“I see what you’re doing,” she whispers to him. “You can’t live with your guilt, and so are choosing the coward’s way out. You lost our son because you wouldn’t listen to me, and now you choose to leave me to deal with the aftermath. To leave me alone to hope, to watch at the window for Misha, to pray until my knees bleed. And as you force me to carry this unbearable weight, you also wish to put on me the burden of widowhood.”
Of course, he doesn’t respond, and there is nothing for Antonina to do but rise and return to her chair.
The next morning, Antonina doesn’t allow herself any more of the laudanum—she needs to be alert—although later in the morning she quickly drinks one glass of wine. She has sent for Grisha, and the wine is just to steady her hands while she waits for him in Konstantin’s study.
“What now, Grisha?” she asks when he arrives, noticing the dark blotches of colour on his bruised face. She’s sitting on a chair in front of the fire, and Grisha stands near the fireplace. “What do we do now?”
Grisha concentrates on kicking some ashes back towards the grate. “We will continue to search for Mikhail Konstantinovich, of course, madam. We were out all of yesterday, and Lyosha and the others are out again today. There were many issues for me to deal with here, but I gave instructions for the men to spread out in wider and wider circles among the hamlets and villages. And we have reported the kidnapping to the authorities in Pskov.”

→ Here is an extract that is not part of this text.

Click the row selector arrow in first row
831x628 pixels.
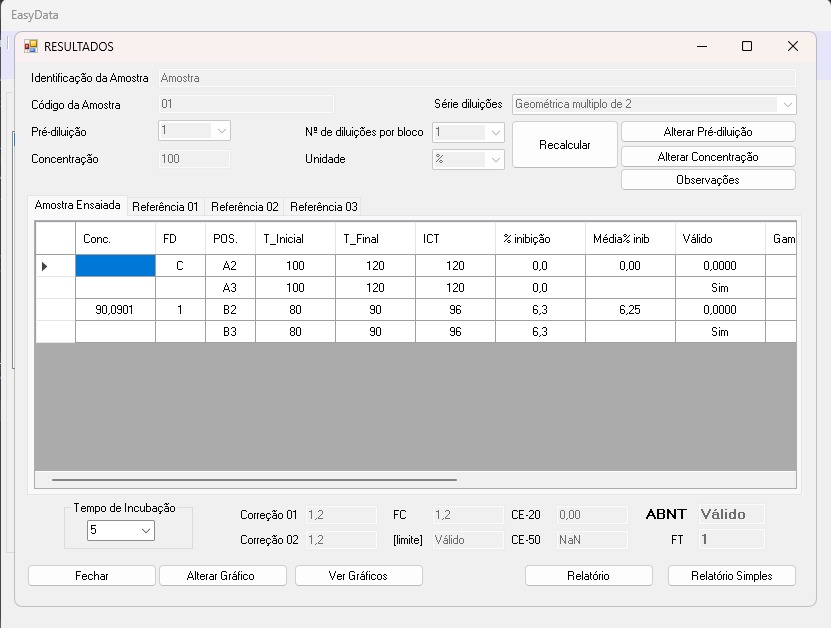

“Is there any news at all, Grisha?” Antonina speaks quietly. She has no energy to raise her voice.
He doesn’t answer immediately. “No one has actually come forward and said they have seen the young master,” he says at last. “But the villagers are frightened. Of course, they may have been threatened and are afraid to speak up. And so we will continue to look. We won’t give up, madam. And you know your son is strong, and clever. You must comfort yourself with that thought, madam: that he is all right. He is all right,” he repeats, more loudly.

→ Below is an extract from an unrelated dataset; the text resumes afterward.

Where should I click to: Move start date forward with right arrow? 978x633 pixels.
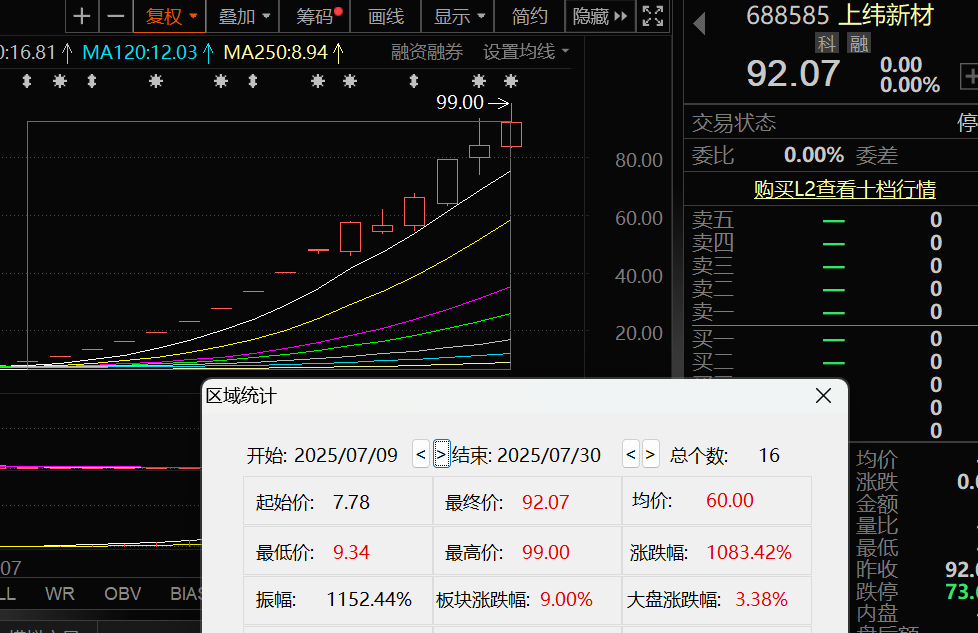point(441,454)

Antonina nods, but doesn’t look convinced. “Perhaps they took him to the city—to Pskov. Or even all the way to St. Petersburg.”
Grisha shakes his head. “I feel strongly that he’s nearby, but well hidden. We will search the whole province, madam.”
“Will they send another note? Will they ask for more money?” This is the question Antonina has been wondering about since yesterday. She hoped Grisha would mention it first, in his usual firm way. “Because Konstantin foiled the first attempt, will there be another chance?”
Does his expression change, ever so subtly, now? Antonina remembers how Konstantin had murmured Grisha’s name in the night. Grisha knows.
“It is certainly a possibility, madam. Men like these … they’re corrupt and greedy.”
His answer doesn’t bring as much relief as she’d hoped. “So we just wait?”
“And continue to search, madam.”
There is silence, except for the snapping of the fire. Grisha stares at the flames.
“Last night, Grisha, Konstantin spoke to me,” Antonina says.
Grisha doesn’t react for a moment, then turns from the fire to face her. “He regained consciousness?”
“For a moment.”
Grisha is very still.
“He said your name. It sounded like he said, Grisha knows. What did he mean, Grisha?”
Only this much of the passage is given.